Grossman: I came to Atkinson through her mystery novels, the Jackson Brodie series, so when I heard she was publishing a standalone novel—and worse yet, a literary one—I wasn’t sure how I was going to feel about it. Here’s how I did feel: physically electrified. Life After Life is about a woman named Ursula who’s born in England in 1910 and then dies immediately, strangled by her umbilical cord. But through some mysterious magic she comes alive again, and repeats her brief life, this time surviving her birth—only to die again, age five, drowned at the seaside. Every time she dies Ursula goes back to the beginning, slowly and painfully correcting her false starts and wrong turns, through sorrow and love and toil and folly and wisdom and two world wars: the universe won’t let her go till she gets it right, and her life has become a kind of existential 20th-century epic. Life After Life is a masterpiece, and a triumph of storytelling skill as great as anything published this millennium, but it’s also a warm and funny and intimately human book. Like the rest of us, Ursula is just trying to live her best life, and become the person she ought to be. She just gets more chances at it.

Gutowski: In a year filled with impressive novels, my personal favorite is Fiona Maazel’s Woke Up Lonely. The book is a vibrant, engaging, and endlessly inventive exploration of loneliness.

These two books were then delivered by a dedicated Rooster courier who stood in Brooks’s driveway until she emerged with her judgment.

Welcome to the Tournament.

Geraldine Brooks: First of all, I’m not a hand wringer. I don’t angst much. Nor do I have an MFA. In fact, I dropped English Lit after freshman year. But while reading the two books in my matchup I have found myself staring at the ceiling, pondering Large Questions in a most uncharacteristic way. To wit:

Geraldine Brooks writes historical fiction about the bubonic plague and the Civil War because she finds the present too depressing. Her 2006 novel, March, got the Pullet Surprise, which is almost as good as winning the Rooster. Known connections to this year’s contenders: “None”

What is fiction for?

What is a novelist’s duty?

What is her minimum responsibility?

And then, more immediately: If you dislike a book, if you—let’s be blunt—actually hate it, is that OK?

I’m not talking about a tawdry, lazy, shitty piece of work here. I’m talking about a legit attempt at making art. A book with a Big Theme, even.
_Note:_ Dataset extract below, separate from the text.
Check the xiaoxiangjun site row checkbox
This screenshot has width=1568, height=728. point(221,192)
A book in which the writing itself—the actual use of our glorious and rich language—is fresh and bold and lively. It’s just that these lovely, perfectly selected words and splendidly formed sentences are deployed in the service of creating characters so thin and plastic they might as well be Glad wrap.
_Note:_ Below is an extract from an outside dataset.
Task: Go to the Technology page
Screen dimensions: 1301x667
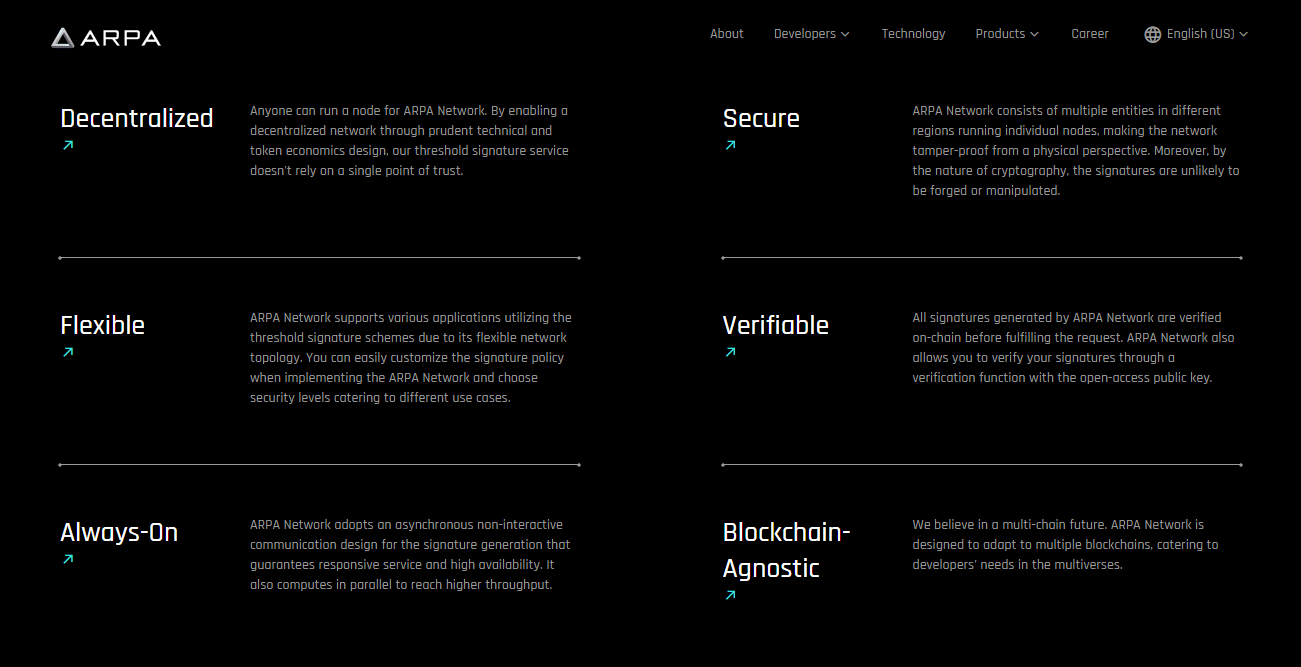Action: 913,34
But let me step back from value judgment and attempt to more or less dispassionately describe the two novels in my matchup. Fiona Maazel’s Woke Up Lonely has one foot in the sad squalor of quotidian American life in the years following the bungled Bush/Gore presidential election, and the other in a jazzed, revved, slapstick send up of that reality. Thurlow Dan is leader of Helix, a flourishing cult-like movement whose promise of rescue from loneliness has drawn thousands of followers to its speed-dating sessions and commune-like Packs. But like all such movements, it has attracted fringe elements with agendas that reach beyond issues of interpersonal connection to the advocacy of violent (if need be) revolution. So the government gets interested and assigns a freelance watcher/fixer to the group. Think: Carrie Mathison without an actual CIA credential but with the prosthetics genius from Mission:Impossible in her employ. “Today’s prosthetic: a nose brinked on caricature that appeared to have been launched from the putty of her face like a dart. Today’s chin: prognathous. She wore a wig. Sawdust blond, washed out, limp. Bowl cut—a vase, really—that came in at her chin.” Carrie—sorry, Esme—recruits a band of misfits to spy on Dan. He takes them hostage, and mayhem ensues. Oh, and I forgot to mention: Esme is Thurlow Dan’s ex-wife.

Life After Life, by Kate Atkinson, follows Ursula Todd through the toughest years of England’s 20th-century history, from her birth in the winter of 1910 to her death in, well, just about every year that follows until 1967. It’s like a condensed book version of A Dance to the Music of Time, only with a middle-class protagonist, and string theory.

Atkinson kills off Todd so many times I lost count. (But I kept reciting Dorothy Parker’s “Resume” to myself, and wondering if Atkinson also memorized it in her teen years.) Todd dies at birth, she falls from the roof, she drowns on a beach vacation, she succumbs to the influenza epidemic, a septic abortion, a gas leak, the London blitz, and she suicides as the Russians capture Berlin. Her reiterating life is a canvas created by the ideas of Buddha, Plato, and Nietzsche. Gradually, she is able to decipher some of the underlying text in the palimpsest of her multiple existences, and realizes that her mission is to use the next incarnation to take everything she’s learned and go kill Hitler before the Reichstag fire.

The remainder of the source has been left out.